V(t, k) is the raw data on the kth trial
Ve(t), the evoked response, is the mean of V(t,k) , averaged over all k
Pe = Ve(t) Ve(t)  is the power of the evoked response. We are using the
     Einstein summation convention of summing over repeated indices (t in
this case) .
f (k)=V(t,k) Ve(t) / Pe is the amplitude of the evoked response on the kth
The induced response can now be obtained:
Vi(t, k) = V(t, k) - f(k) Ve(t)

By the definition of f(k) the dot product of Vi and Ve is zero for each k.
If one doesn't do this doesn't one get all sort of things that look like
coherence but that are simply the dumb, standard ERP/ERF. I hope I'm not
saying something stupid by forgetting something simple.
On Wed, Apr 7, 2010 at 12:49 AM, Michael Wibral <michael.wibral at>wrote:

> Hi Thomas,
> "...
> Maybe I wasn't clear. The trick is to maintain the
> complex components (real and imag) after the wavelet transform, then to
> separate induced and evoked and then to calculate power in the end.
> ..."
> From what I understand you suggest to:
> (a) take the FFT of a trial :
> FFT(trial i)
> (b) then to take the average of those FFTs and stay in the complex domain:
> 1/n [sum(FFT(trial i))]
> (c) to subtract this complex quantity from each trial:
> FFT(trial i) - 1/n [sum(FFT(trial i))]
> (d) and to take the power and then the average , finally:
> 1/n sum {(FFT(trial i) - 1/n [sum(FFT(trial i))])^2}
> If you transform this, taking the linearity of the FFT into account where
> appropriate you get:
> 1/n sum {(FFT(trial i) - 1/n [sum(FFT(trial i))])^2} =
> 1/n sum {(FFT(trial i - 1/n [sum(trial i)])^2}=
> 1/n sum {(FFT(trial i - ERF))^2 }
> In the end you seem to subtract the ERF from each trial, then take the FFT
> compute power and then compute the average. I am  a bit confused here: To me
> this seems to be the same approach as simply subtracting the ERF in the time
> domain before computing power, i.e. a simple version of the old regression
> approach. In my opinion this must be the case. This is because keeping the
> numbers complex, means keeping phase information and computing the average
> over trials in the Fourier domain should then be the same as computing the
> (trivially phase-sensitive) average in the time domain, then taking the
> Fourier transform.
> On the other hand, if you really take power as the very last operation:
> {1/n sum (FFT(trial i) - 1/n [sum(FFT(trial i))])}^2 =
> {1/n sum (FFT(trial i - ERF)) }^2 =
> {1/n sum (FFT(trial i)) - FFT(ERF)) }^2 =
> {1/n sum (FFT(trial i)) - 1/n n FFT(ERF) }^2 =
> {FFT(1/n sum (trial i)) - FFT(ERF)}^2 =
> {FFT(ERF) - FFT(ERF)}^2 = 0
> Could you let me know where I misunderstand that approach?

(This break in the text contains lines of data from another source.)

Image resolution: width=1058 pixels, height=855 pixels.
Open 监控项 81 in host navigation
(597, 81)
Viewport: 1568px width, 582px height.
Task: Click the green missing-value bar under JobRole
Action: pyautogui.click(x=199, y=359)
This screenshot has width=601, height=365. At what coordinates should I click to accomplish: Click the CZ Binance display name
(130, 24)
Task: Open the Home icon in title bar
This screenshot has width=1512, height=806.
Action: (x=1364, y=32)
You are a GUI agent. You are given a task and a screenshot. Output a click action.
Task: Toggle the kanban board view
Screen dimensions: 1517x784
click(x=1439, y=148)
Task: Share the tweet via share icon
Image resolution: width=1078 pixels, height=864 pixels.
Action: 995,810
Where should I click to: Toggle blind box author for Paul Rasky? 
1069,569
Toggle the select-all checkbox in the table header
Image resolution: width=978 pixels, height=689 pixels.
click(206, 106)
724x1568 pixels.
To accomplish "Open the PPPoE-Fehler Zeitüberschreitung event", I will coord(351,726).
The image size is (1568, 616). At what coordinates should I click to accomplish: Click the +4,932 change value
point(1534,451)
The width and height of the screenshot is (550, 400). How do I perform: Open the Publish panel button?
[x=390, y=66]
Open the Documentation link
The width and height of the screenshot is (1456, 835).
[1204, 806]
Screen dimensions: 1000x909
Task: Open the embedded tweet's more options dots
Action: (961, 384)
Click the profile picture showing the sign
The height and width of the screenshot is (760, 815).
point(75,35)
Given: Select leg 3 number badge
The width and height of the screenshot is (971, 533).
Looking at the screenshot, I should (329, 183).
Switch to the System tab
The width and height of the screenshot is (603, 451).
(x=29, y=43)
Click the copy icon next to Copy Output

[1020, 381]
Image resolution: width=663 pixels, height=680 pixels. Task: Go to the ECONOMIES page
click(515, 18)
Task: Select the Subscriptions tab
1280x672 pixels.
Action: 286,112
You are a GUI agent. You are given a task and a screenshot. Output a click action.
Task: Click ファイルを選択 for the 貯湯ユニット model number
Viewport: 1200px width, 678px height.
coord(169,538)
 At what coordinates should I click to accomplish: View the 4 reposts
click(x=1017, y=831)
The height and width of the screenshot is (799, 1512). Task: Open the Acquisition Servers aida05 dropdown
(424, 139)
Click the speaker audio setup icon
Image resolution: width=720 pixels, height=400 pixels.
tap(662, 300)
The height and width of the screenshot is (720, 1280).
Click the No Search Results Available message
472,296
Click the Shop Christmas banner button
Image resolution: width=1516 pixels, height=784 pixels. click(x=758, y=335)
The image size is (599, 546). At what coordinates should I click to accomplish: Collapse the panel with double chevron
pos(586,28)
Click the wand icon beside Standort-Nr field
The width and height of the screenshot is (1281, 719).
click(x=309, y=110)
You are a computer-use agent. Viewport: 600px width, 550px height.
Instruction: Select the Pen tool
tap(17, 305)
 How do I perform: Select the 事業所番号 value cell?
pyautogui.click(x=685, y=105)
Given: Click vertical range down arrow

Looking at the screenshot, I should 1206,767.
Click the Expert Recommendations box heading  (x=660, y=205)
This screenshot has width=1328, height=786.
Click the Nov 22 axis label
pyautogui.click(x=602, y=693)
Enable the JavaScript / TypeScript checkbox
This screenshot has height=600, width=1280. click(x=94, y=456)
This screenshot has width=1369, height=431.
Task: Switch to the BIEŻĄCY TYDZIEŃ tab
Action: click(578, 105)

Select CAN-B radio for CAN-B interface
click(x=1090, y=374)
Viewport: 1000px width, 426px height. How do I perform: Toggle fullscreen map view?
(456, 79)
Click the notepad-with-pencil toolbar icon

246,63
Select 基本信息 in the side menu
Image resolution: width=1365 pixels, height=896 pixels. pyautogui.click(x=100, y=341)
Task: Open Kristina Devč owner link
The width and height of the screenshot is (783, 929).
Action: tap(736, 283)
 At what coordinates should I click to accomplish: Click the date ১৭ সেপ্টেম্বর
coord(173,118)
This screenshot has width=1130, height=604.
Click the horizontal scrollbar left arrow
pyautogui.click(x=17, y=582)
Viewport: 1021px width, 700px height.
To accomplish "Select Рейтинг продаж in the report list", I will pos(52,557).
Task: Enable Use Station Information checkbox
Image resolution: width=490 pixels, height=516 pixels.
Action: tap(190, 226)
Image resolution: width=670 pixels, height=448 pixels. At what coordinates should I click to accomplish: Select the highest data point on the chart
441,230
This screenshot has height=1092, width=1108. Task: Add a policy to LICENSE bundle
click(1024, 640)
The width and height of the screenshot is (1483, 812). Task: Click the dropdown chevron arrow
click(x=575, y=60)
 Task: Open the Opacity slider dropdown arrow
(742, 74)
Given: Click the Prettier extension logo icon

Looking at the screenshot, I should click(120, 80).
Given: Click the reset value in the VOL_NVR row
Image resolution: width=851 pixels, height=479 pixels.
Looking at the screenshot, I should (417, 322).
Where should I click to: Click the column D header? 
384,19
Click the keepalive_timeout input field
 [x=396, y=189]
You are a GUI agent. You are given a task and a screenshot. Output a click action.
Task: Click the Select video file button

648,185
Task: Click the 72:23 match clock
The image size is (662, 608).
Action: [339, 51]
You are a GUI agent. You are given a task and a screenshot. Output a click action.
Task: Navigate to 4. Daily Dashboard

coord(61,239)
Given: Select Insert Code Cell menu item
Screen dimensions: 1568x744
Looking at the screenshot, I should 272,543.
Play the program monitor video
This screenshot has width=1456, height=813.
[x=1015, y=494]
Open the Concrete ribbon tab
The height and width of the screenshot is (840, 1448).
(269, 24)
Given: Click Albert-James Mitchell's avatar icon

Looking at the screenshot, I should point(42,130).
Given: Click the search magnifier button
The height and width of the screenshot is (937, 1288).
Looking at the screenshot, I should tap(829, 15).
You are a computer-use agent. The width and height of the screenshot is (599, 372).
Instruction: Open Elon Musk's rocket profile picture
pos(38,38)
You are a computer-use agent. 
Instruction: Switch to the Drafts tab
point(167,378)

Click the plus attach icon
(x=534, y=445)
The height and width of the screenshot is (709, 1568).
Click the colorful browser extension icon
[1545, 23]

> With regards to something like the ERF being present in every single trial,
> I was thinking of other mechanisms like phase-reset or asymetric modulations
> of oscillation amplitude that may or may not be detected by looking at power
> increases.
> Michael
> -----Urspr√ľngliche Nachricht-----
> Von: Thomas Witzel <twitzel at NMR.MGH.HARVARD.EDU>
> Gesendet: Apr 6, 2010 5:56:53 PM
> Betreff: Re: [FIELDTRIP] Induced activity
> >
> >Maybe I wasn't clear. The trick is to maintain the
> >complex components (real and imag) after the wavelet transform, then to
> >separate induced and evoked and then to calculate power in the end.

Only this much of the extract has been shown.